The Surrogacy team includes Consultants, Andrew Drakeley and Richard Russell who make the medical decisions and Fertility Sister Gill Hathaway who co-ordinates the treatment, liaising with different disciplines to ensure everything is in place before treatment starts and acting as the point of contact for intended parents and surrogates. Completing the team are Andrologist Amanda Hall and Patricia Lambert who is a specialist counsellor for all the parties involved. They undergo extensive counselling before treatment starts, including the surrogate's partner and her own children, if applicable. 

Said Consultant Andrew Drakeley: "Treatment is usually approached as standard IVF followed by embryo transfer into the surrogate's womb. The eggs may come from the intended mother or from an egg donor and the sperm from the intended father or possibly from a sperm donor.

"Surrogacy is usually a year-long process during which embryos or sperm having to be quarantined and viral screening undertaken before and after quarantine."

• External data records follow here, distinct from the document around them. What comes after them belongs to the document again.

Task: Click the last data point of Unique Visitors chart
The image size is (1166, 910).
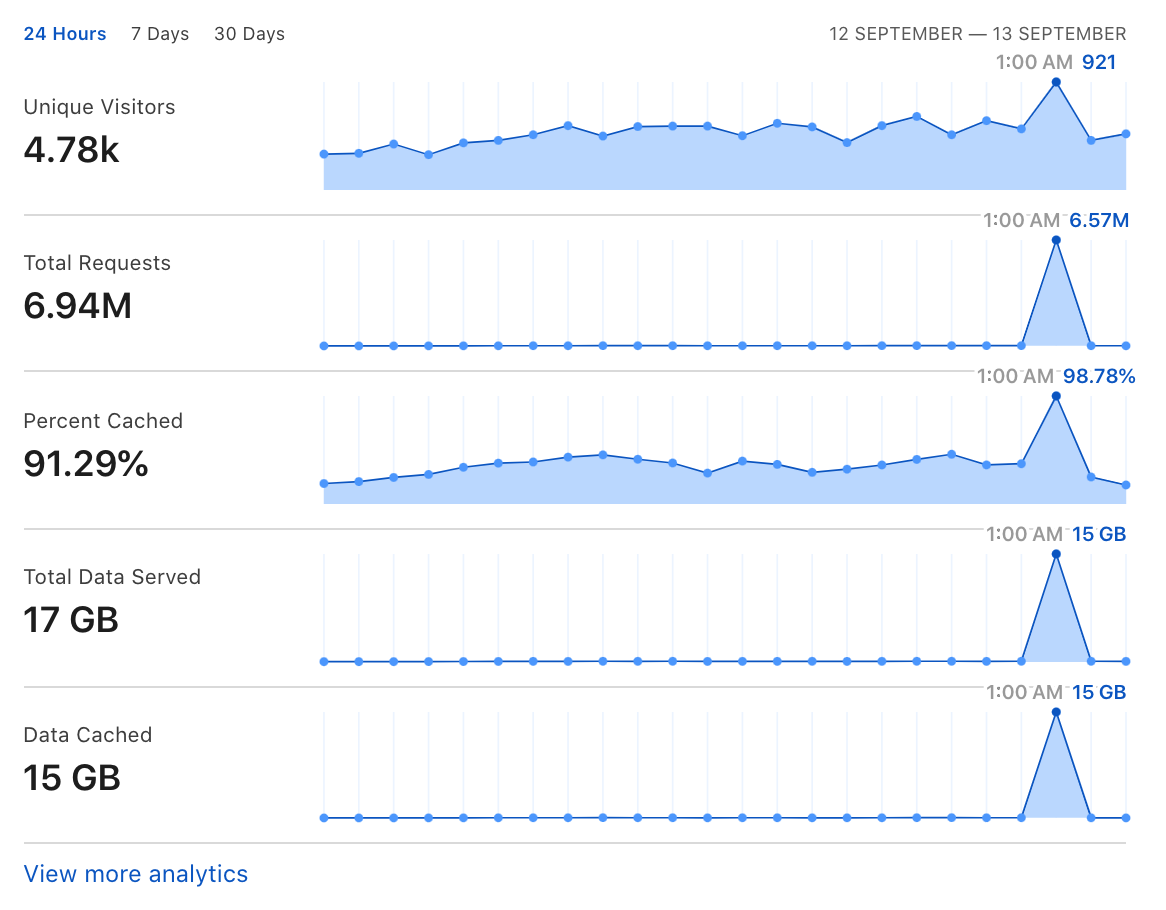Action: click(1126, 135)
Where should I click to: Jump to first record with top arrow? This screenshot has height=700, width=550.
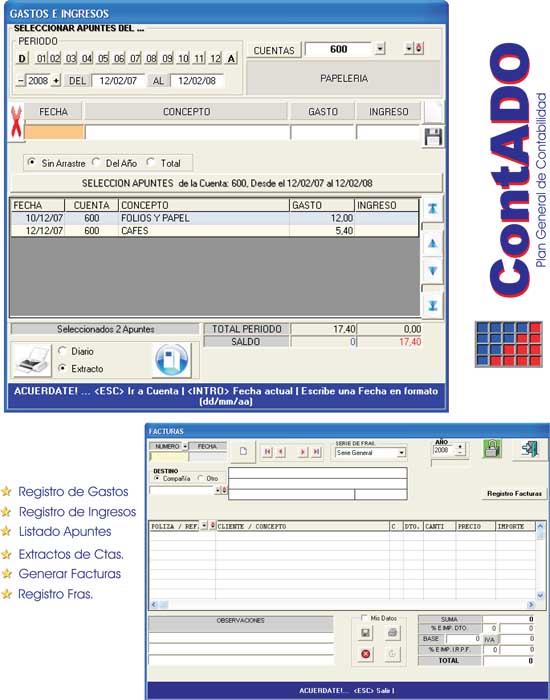(x=432, y=208)
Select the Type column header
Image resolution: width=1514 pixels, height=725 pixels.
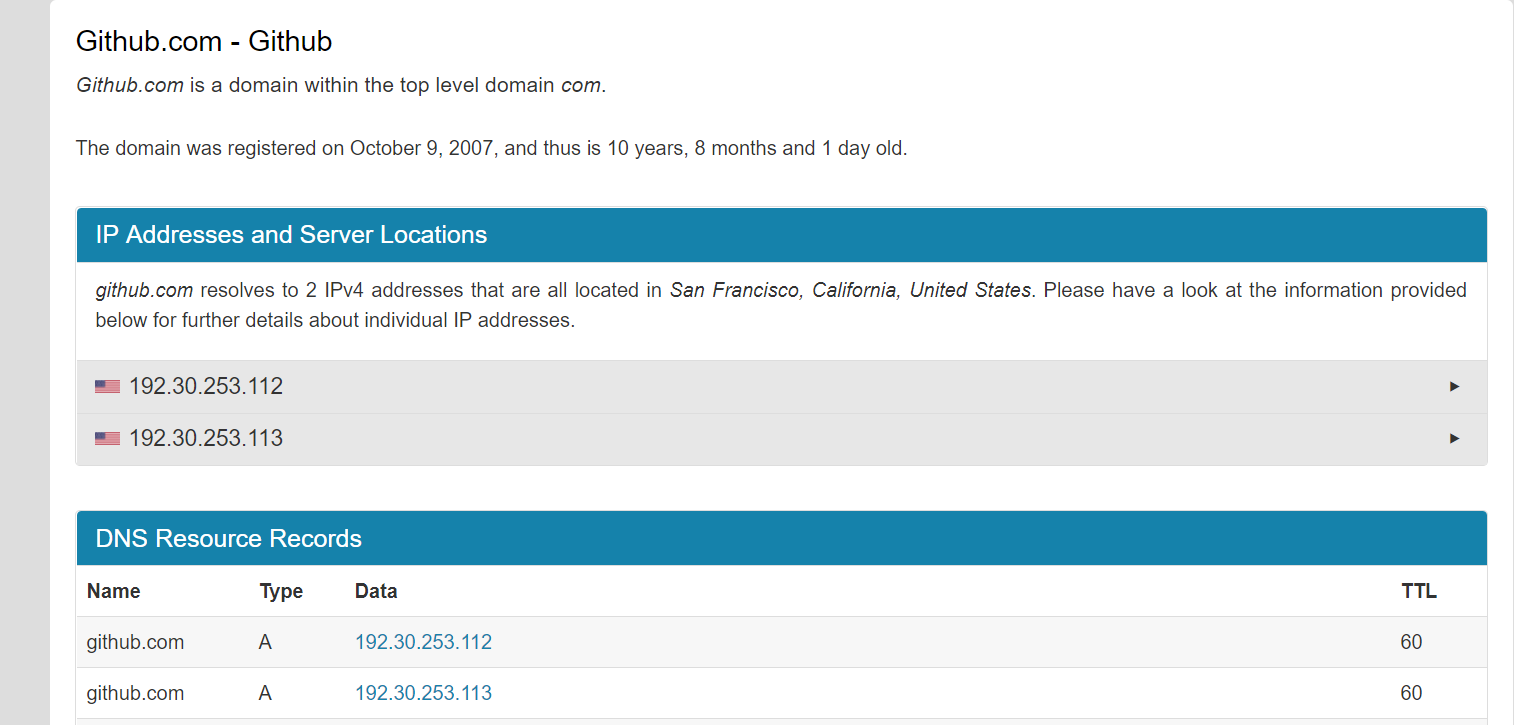pyautogui.click(x=280, y=591)
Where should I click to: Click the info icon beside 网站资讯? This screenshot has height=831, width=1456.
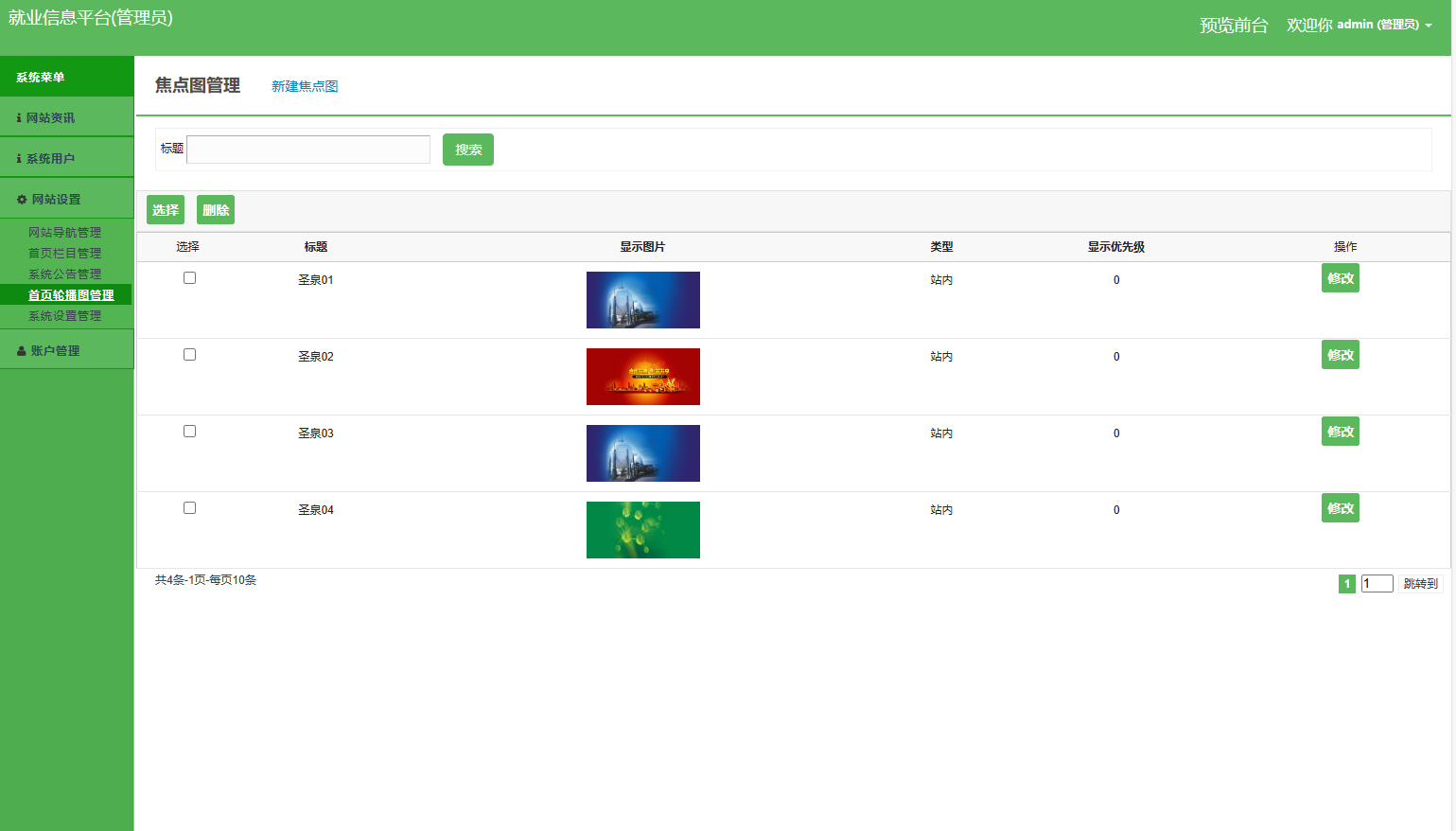point(19,118)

Some surrogates are friends or relatives but more often they are not. Some couples find their own surrogates but there are non-profit organisations who can help intended parents and surrogates for which The Hewitt Fertility Centre has details. It is illegal for a surrogate to be paid a fee in this country but her expenses can be covered.

As Andrew Drakeley points out, NHS funding for the whole surrogacy process, which can cost up to £10,000, is something of a "postcode lottery."

"Health Commission Wales (Lynsey and Dan are from Wales) are very good with funding both the IVF and screening. However, Merseyside & Cheshire will not currently fund even the IVF component of surrogacy would subsequently be needed because a woman is unable to carry a child herself."